Sounds, Visions and Insights by Brian Skutle

Glitch in the Grid

Grade : A- Year : 2011 Director : Eric Leiser Running Time : 1hr 22min Genre : ,
Movie review score
A-

Back in 2007, I received a screener for a film called, “imagination.” It was not a polished film technically, and it was hardly a perfect film, but its distinctive, spiritual story of two twin sisters has stayed with me, less for its emotions but its images. “Glitch in the Grid,” the latest collaboration between that film’s key collaborators– Jeffrey Leiser and director Eric Leiser –is very much the same way, but also feels more assured from a technical standpoint, and bolder narratively. It still has a lot of rough edges, but it definitely stands as a step above the earlier film.

Using a variety of techniques, most especially stop-motion animation and time-lapse photography, the Leiser brothers are telling the story of three Los Angeles artists who are finding meaning and purpose during the early months of the current recession. The film doesn’t tell a story so much as put us into the minds and philosophies of these characters, showing us their own attempts to create in an uncertain time. Rough times can sometimes be great inspiration to artists, but what happens when life has seemed to throw TOO much at an artist at one time? The trio take road trips, and one even considers moving to New York– where a woman he loves lives –in an attempt to find that spirit that inspires creativity.

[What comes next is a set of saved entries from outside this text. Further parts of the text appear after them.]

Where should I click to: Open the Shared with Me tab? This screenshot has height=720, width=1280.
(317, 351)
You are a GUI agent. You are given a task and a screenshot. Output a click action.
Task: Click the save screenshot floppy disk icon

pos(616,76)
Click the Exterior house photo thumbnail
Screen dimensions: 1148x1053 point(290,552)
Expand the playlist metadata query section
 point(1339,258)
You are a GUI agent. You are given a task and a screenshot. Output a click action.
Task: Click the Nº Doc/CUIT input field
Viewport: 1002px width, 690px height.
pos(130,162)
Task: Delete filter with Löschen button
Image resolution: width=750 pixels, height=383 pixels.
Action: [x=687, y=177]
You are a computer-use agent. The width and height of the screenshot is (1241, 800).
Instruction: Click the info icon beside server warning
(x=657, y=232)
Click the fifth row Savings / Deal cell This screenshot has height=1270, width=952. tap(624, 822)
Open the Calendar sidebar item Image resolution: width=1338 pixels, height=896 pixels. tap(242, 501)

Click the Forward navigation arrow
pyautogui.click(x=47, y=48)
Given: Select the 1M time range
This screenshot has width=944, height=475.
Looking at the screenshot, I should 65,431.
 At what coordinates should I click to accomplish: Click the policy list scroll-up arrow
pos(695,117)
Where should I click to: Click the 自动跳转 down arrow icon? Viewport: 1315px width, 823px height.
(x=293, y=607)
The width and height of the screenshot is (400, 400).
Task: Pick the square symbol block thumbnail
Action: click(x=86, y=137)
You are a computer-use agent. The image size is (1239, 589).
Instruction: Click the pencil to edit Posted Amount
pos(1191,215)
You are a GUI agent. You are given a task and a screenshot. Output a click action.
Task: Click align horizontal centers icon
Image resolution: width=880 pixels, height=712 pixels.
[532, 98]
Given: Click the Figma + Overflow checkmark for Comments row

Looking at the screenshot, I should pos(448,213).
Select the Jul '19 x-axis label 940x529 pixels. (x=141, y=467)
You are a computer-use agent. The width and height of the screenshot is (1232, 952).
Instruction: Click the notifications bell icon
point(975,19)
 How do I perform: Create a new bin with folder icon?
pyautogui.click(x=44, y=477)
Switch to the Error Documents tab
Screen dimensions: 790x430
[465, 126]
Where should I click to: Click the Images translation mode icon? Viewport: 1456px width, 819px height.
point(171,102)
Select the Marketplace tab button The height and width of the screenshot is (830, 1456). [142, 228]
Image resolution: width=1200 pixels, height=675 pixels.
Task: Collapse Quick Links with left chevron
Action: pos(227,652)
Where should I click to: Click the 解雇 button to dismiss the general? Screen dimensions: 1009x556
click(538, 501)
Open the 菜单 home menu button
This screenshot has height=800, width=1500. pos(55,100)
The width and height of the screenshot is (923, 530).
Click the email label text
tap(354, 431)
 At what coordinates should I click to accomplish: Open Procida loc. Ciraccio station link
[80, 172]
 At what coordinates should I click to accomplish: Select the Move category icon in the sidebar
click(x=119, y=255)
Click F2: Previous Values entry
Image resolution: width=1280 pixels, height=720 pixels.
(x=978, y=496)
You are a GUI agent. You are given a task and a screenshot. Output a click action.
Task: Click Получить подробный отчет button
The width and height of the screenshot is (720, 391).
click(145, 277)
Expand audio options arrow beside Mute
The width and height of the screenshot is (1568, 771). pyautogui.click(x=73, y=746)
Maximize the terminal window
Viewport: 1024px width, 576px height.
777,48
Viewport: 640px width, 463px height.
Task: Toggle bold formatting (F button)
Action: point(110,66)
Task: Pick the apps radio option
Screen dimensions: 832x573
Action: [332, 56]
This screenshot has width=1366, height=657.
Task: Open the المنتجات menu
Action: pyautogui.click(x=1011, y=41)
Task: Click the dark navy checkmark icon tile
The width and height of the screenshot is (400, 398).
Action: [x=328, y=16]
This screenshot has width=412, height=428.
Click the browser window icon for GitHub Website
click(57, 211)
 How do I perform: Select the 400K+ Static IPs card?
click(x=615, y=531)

There are two films, both wildly different from one another, that came to mind while watching “Glitch in the Grid.” The first was Richard Linklater’s “Waking Life,” which presented similar formal challenges both narratively, as well as technically. The second was Andrei Tarkovsky’s “Andrei Rublev,” which also looked at an artist’s struggle in a politically-complicated work to follow the guiding light of his creative spirits. In form and structure, none of these three films are alike, and I don’t mean to compare this film to those masterpieces in terms of quality. But on the strength of what is accomplished in this film, as well as their earlier film (which was one of my first screeners I was sent), I can definitely see these brothers continuing to stretch the boundaries of cinematic storytelling, and maybe even carving out a highly individual place for themselves as Linklater and Tarkovsky have.